Born to a family of 10 other children, Jean-Baptiste Lamarck was the son of an aristocratic father. His early years were of a usual nature in school, and when he turned 17, he entered service as a soldier. While in service in the South of France, he became interested in plants. He later turned his focus to becoming a fully-fledged botanist after injuring himself, which forced him to resign in 1768.
Lamarck worked for a bank as a clerk before he pursued botany full-time. It wasn't long after, he published his first works - "la Flore Francais" (French Flora) - in 1778. It was published in three volumes. In 1779, he was made a member of the Academy of Sciences at the Jardin du Roi after a good friend and naturalist called Georges Buffon saw the works.
Like Darwin's theory was that species gained characteristics from their parents and changed over time, Lamarck's theory was that the most basic forms of organic development in organisms were the result of spontaneous generation. This was markedly different to Darwin's theory, being that the environment changed the purpose of an organism over time and generations.
While Lamarck's theories were later debunked by other scientists, and also by Darwin's theories which were later accepted, he also provided a broader account of how species change.
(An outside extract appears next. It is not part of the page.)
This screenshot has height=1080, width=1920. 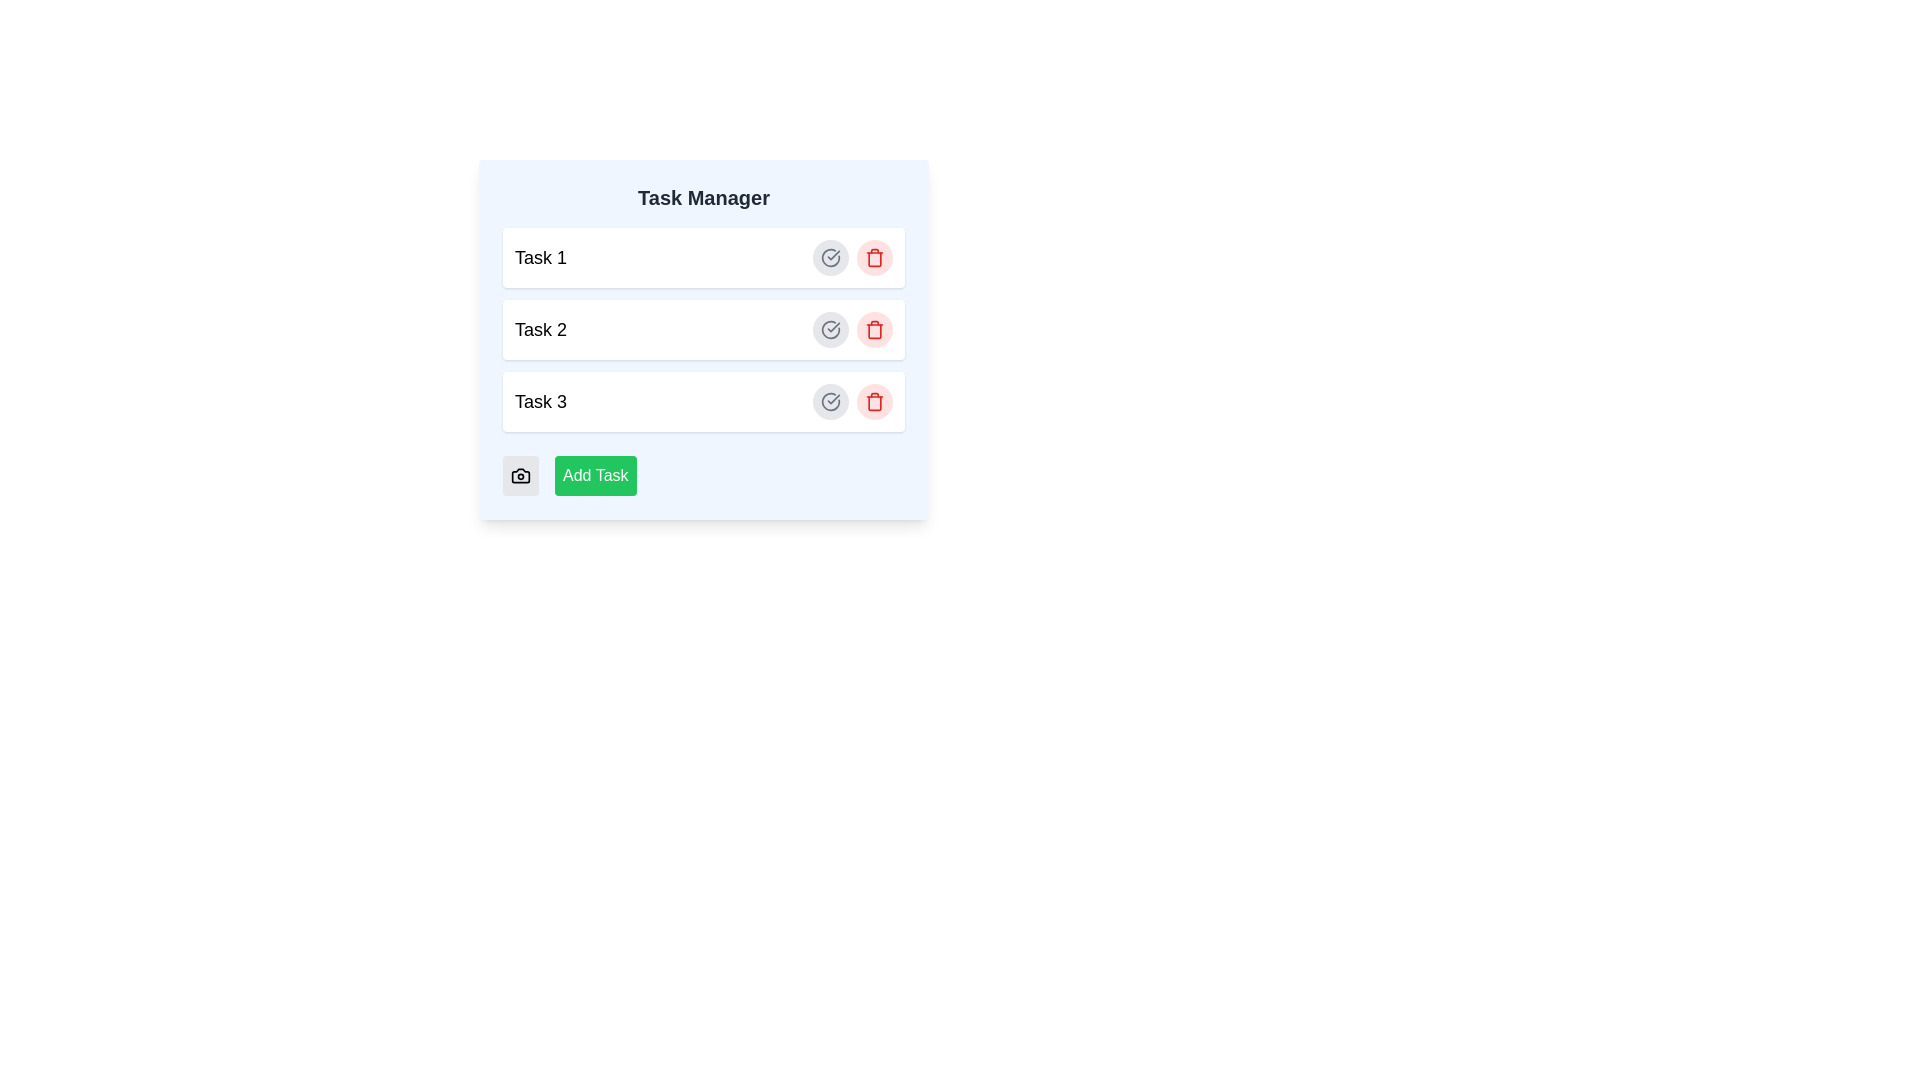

There was a classification system he had provided, which was rather complex and this was based on the difference of species that "mutated" through the diverse and specific environments that they have been exposed to.
While not specifically true, this theory was the groundwork for Darwin's theories of natural selection.
Lamarck created the term 'invertebrate'. This was the description of animals without a backbone. Upon this, Lamarck started collecting fossils and studied simple species. His daughter helped him to finish his work on these studies, as he became blind.
Lamarck was the first scientist to theorise that all living organisms were built up from smaller, lesser and simpler organisms, including humans.
Lamarck was the first person to coin the term "biology", in 1802. He was one of the first people to be considered a biologist in the modern world of science, along with those that came after (and before) him. The original terms of naturist, naturalist and other names to do with the area of science were retroframed as biologists.
He was also one of the first scientists to figure that adaptation occurred in species to help them better survive in their respective environments.
Jean-Baptiste Lamarck had a total of eight children, across three different wives. His first wife, Marie Rosalie Delaporte, gave him six children before she dies in 1792. They did not marry until she was on her deathbed.
His second wife, Charlotte Victoire Reverdy, gave birth to two children, but died two years after they were married. His third wife, Julie Mallet, did not have any children before she also died in 1819.
There were rumours of a fourth marriage, but nothing has been proven of this. By the time Lamarck died, he was penniless and of his eight children, one was deaf and incapable, another was insane, but one son became an engineer and had children.